_TEXT PASSAGE_.
FIRST AMENDMENT AGREEMENT

This FIRST AMENDMENT AGREEMENT (this “Amendment”) is made as of the 4th day of December, 2009 among:

(a) NETSCOUT SYSTEMS, INC., a Delaware corporation (“Borrower”);

(b) the Lenders, as defined in the Credit Agreement, as hereinafter defined;

(c) KEYBANK NATIONAL ASSOCIATION, as the lead arranger, sole book runner and administrative agent for the Lenders under the Credit Agreement (“Agent”);

(d) SILICON VALLEY BANK, as co-syndication agent under the Credit Agreement;

(e) WELLS FARGO FOOTHILL, LLC, as co-syndication agent under the Credit Agreement; and

(f) COMERICA BANK, as documentation agent under the Credit Agreement.

_GIVEN MATERIAL_.
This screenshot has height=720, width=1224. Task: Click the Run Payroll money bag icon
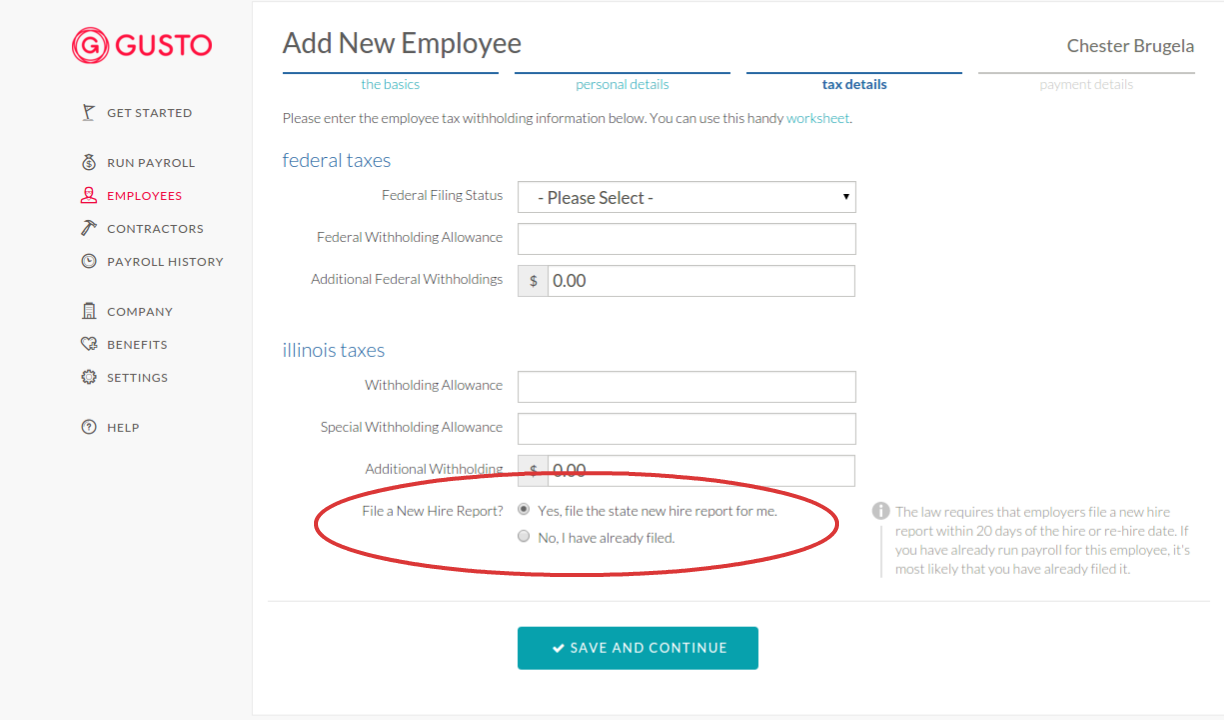point(88,162)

_WRITTEN TASKS_.
- 1) List every party in the First Amendment excerpt that is identified by a specific organization name.
- 2) Reproduce the First Amendment excerpt from "(d) SILICON VALLEY" to "the Credit Agreement.".
- 3) Answer these questions using the First Amendment excerpt:
(a) As of what date is the Amendment made?
(b) In which state is NetScout Systems, Inc. a corporation?
(c) In what capacity does Comerica Bank act under the Credit Agreement?

_SOLUTIONS FOR EACH TASK_.
- 1)
NetScout Systems, Inc.
KeyBank National Association
Silicon Valley Bank
Wells Fargo Foothill, LLC
Comerica Bank

- 2)
(d) SILICON VALLEY BANK, as co-syndication agent under the Credit Agreement;

(e) WELLS FARGO FOOTHILL, LLC, as co-syndication agent under the Credit Agreement; and

(f) COMERICA BANK, as documentation agent under the Credit Agreement.

- 3)
(a) The 4th day of December, 2009.
(b) Delaware.
(c) As documentation agent.